** Begin Excerpted text **
It is unclear to what "this" refers to, specifically since the "this" word
begins a new paragraph.

  "The mechanism is a new SIP header field, along with a new SIP option
   tag.  The header field carries the UUI data, along with parameters.."

Which header and which option?

** Section 4.1:

  "The following syntax specification uses the augmented Backus-Naur
   Form (BNF) as described in RFC 5234 and extends RFC 3261 (where token

o RFC 5234 defines an ABNF not BNF.
o Should it be "updated RFC 3261" and should that also be reflected
  in the document boiler plate?

  "[RFC3515] or the 3xx to the INVITE SHOULD support the UUI mechanism.
                   ^^^^^
o Should it be "3xx response" ?

  "Here is an example of an included User-to-User header field from the
   redirection response F2 of Figure 2:"

o Figure 2 in where? This document does not have any caption with "Figure".

** Section 5:

     "3.  User Agents (UAs) are the generators and consumers of the UUI
      data.  Proxies and other intermediaries may route based on the.."
                                               ^^^^^^^^^^^
o May route what? Requests? Responses?

     "into a request or response.  (The default is one per encoding.)"
                                  ^^^                              ^^^
o Why parenthesis? Consider restructuring the sentence.

** Section 6:

o To my understanding RFC2119 language is not appropriate for IANA
  considerations.

** Section 7:

  "User to user information can potentially carry sensitive information.."
   ^^^^^^^^^^^^

o "User-to-User" since the rest of the document uses that convention.

  "using S/MIME or IPSec can be used, as discussed in the review of.."
         ^^^^^^    ^^^^^
o References missing.

** Section 8:

  "described: MIME body and URI parameter transport."
              ^^^^^
o References missing.

** Section 8.2:

  "However, the CUSS working group believes, consistent with its
   charter, that SIP needs to have its own native UUI data transport
   mechanism.  It is not reasonable for a SIP UA to have to implement.."

o Do not refer to a WG and a charter.. both of these are moving targets
  and will change or vanish during time.

** Section 8.3:

  "not clear how this mechanism could meet REQ-9."
** End Excerpted text **
* Problems:
**A.** According to the review comments, what does RFC 5234 define?
**B.** How many lines in the listing contain the word "button"? Reply with the number only.
The review comments and the listing have no connection to each other.
** Begin Supplied records **
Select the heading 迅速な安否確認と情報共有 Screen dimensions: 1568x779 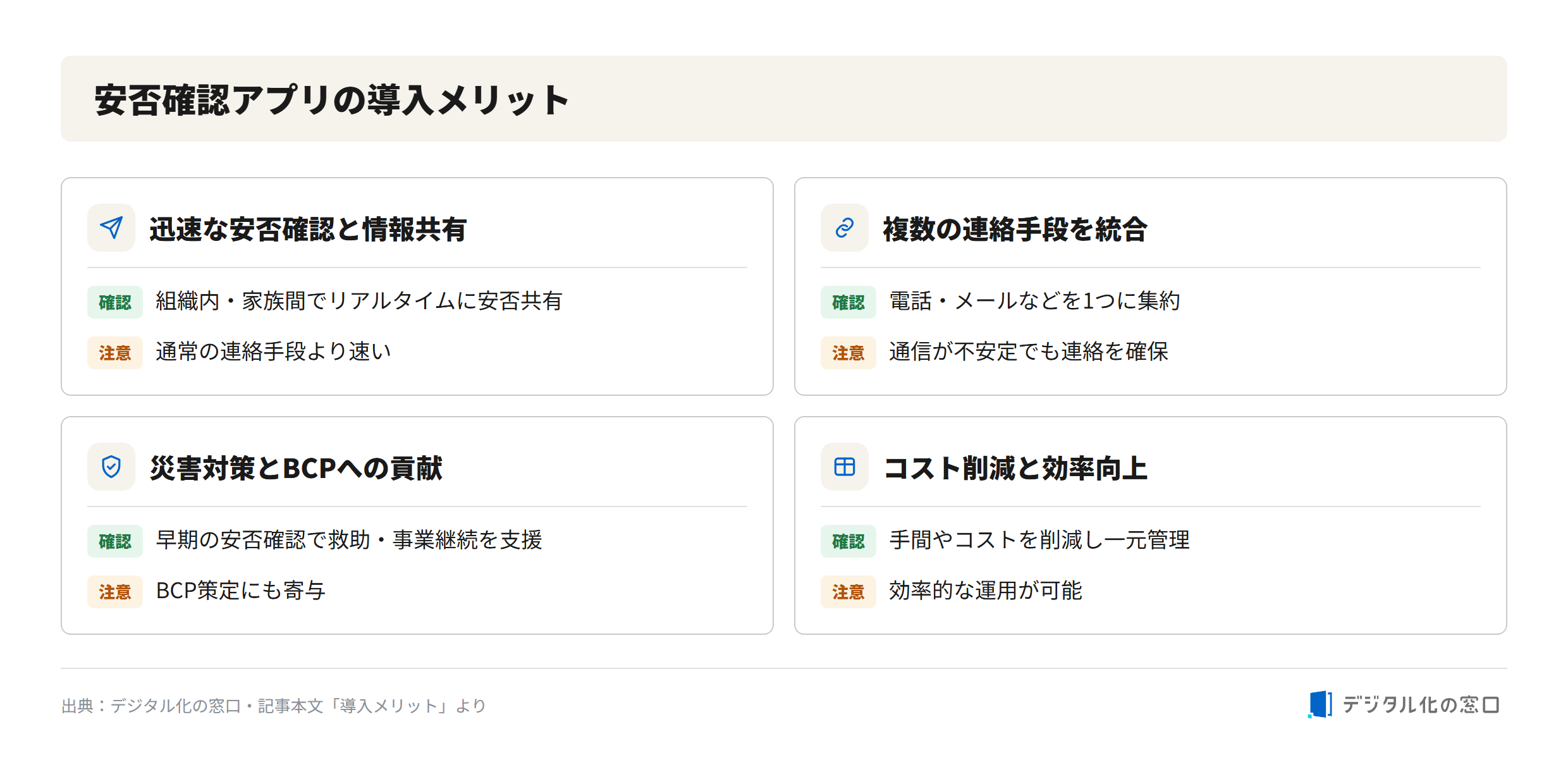308,229
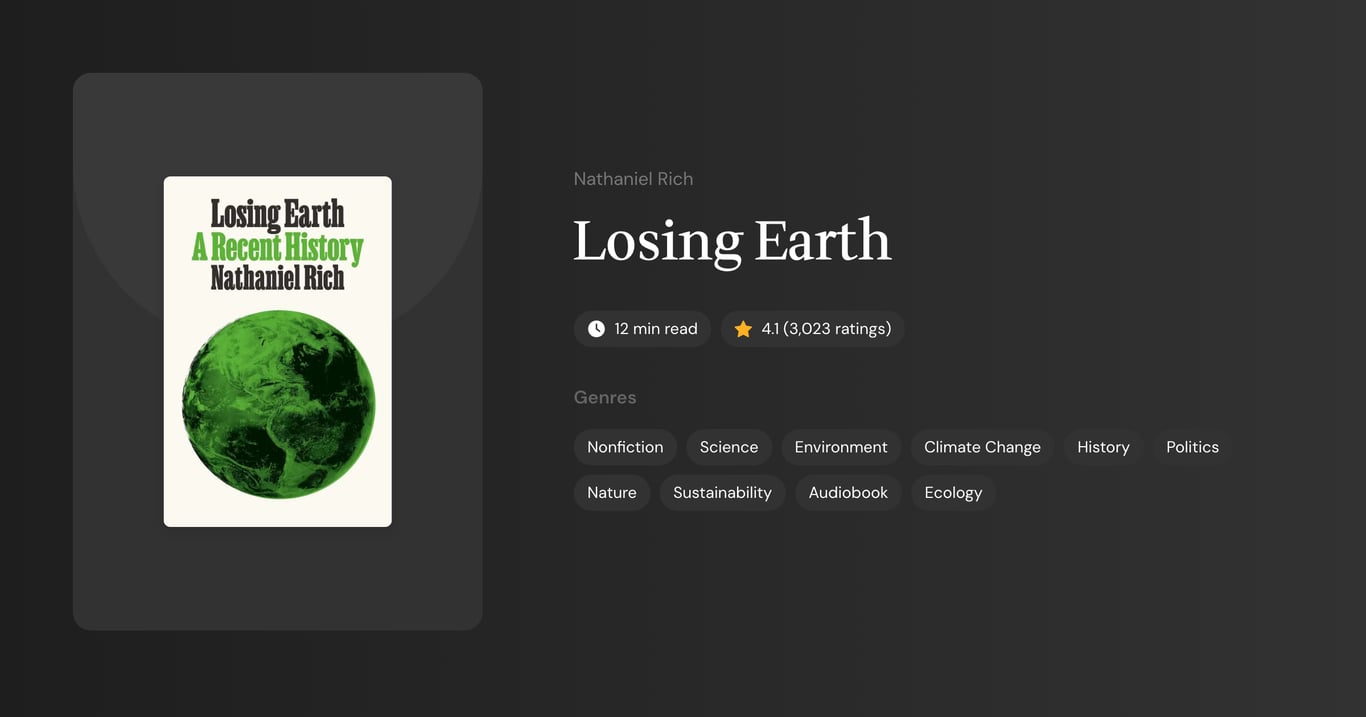This screenshot has height=717, width=1366.
Task: Open the 12 min read pill
Action: pyautogui.click(x=642, y=328)
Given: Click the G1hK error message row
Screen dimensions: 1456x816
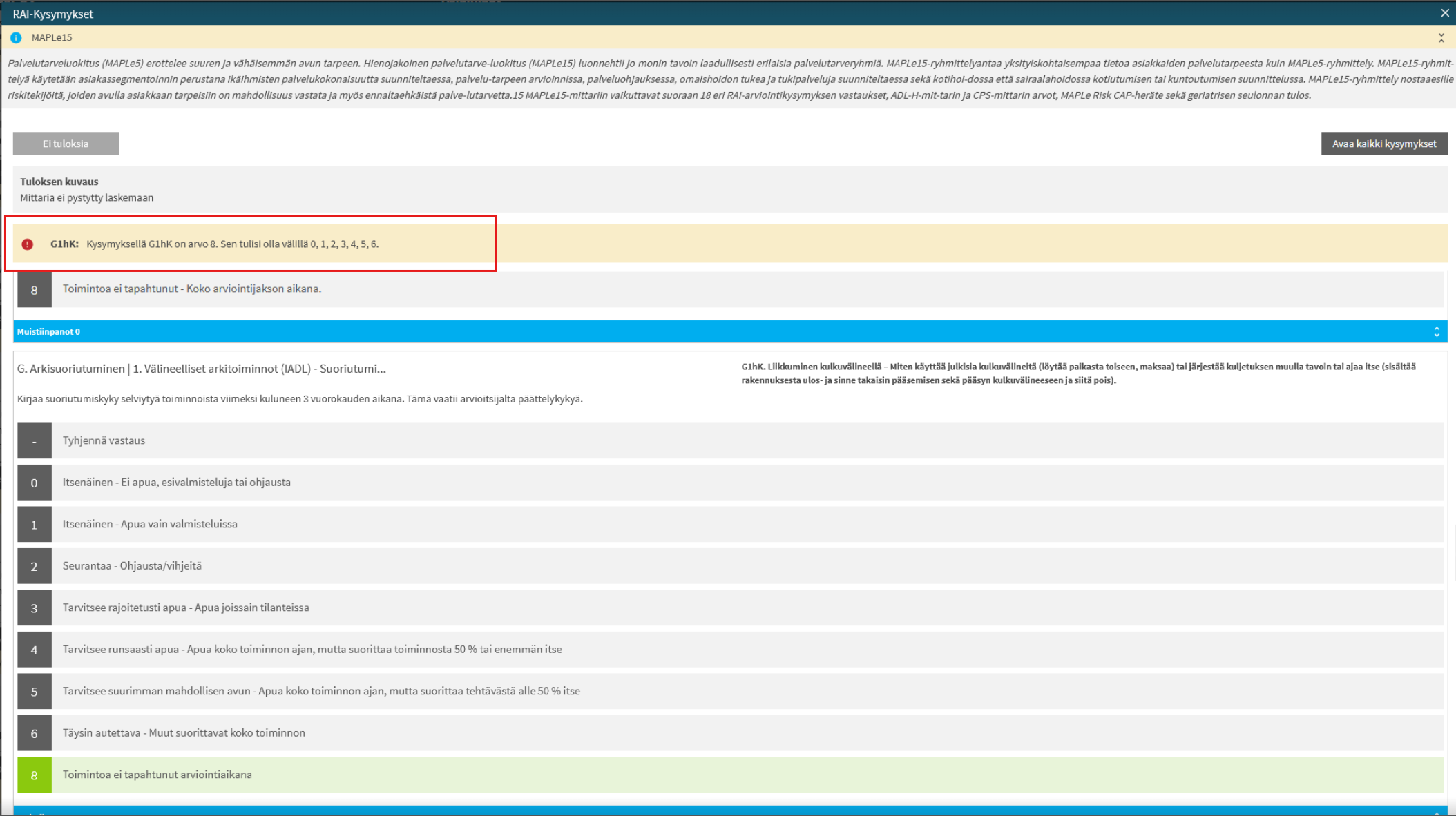Looking at the screenshot, I should [x=232, y=244].
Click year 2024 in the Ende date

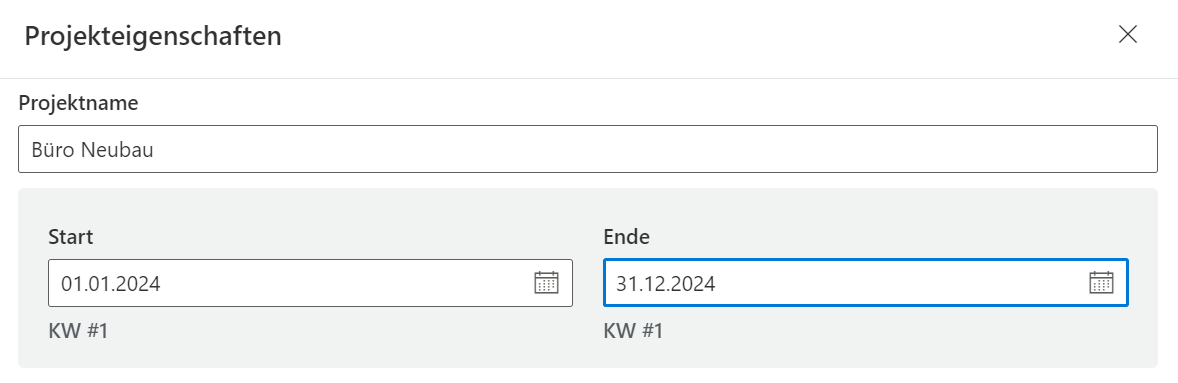694,284
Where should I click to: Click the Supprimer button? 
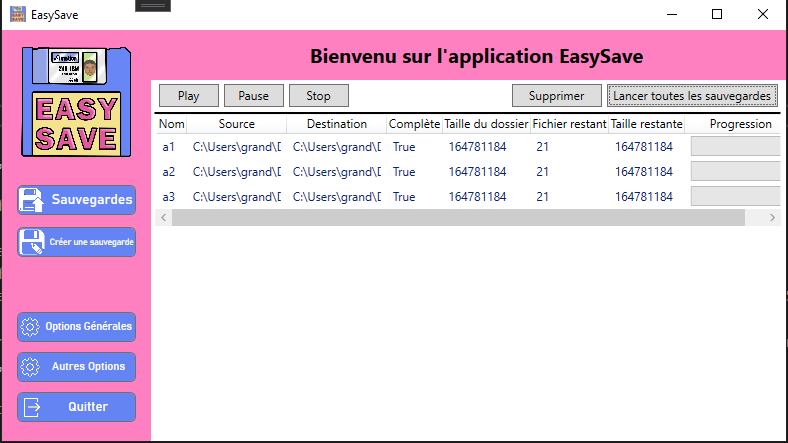(x=555, y=96)
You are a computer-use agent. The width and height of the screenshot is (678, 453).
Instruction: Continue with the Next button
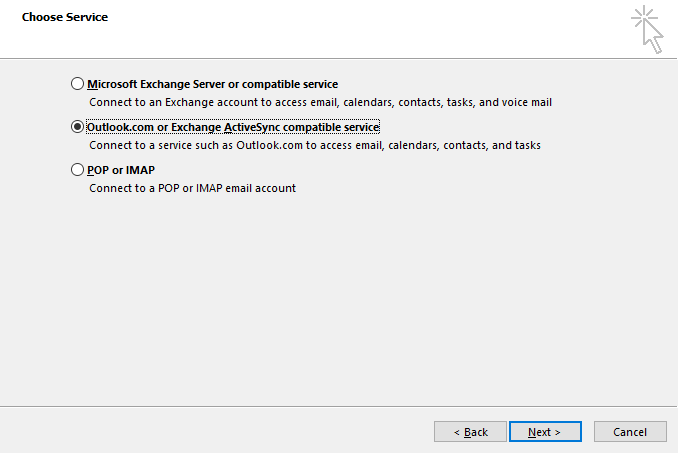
** End Supplied records **
* Outputs in order:
**A.** An ABNF, not a BNF.

**B.** 2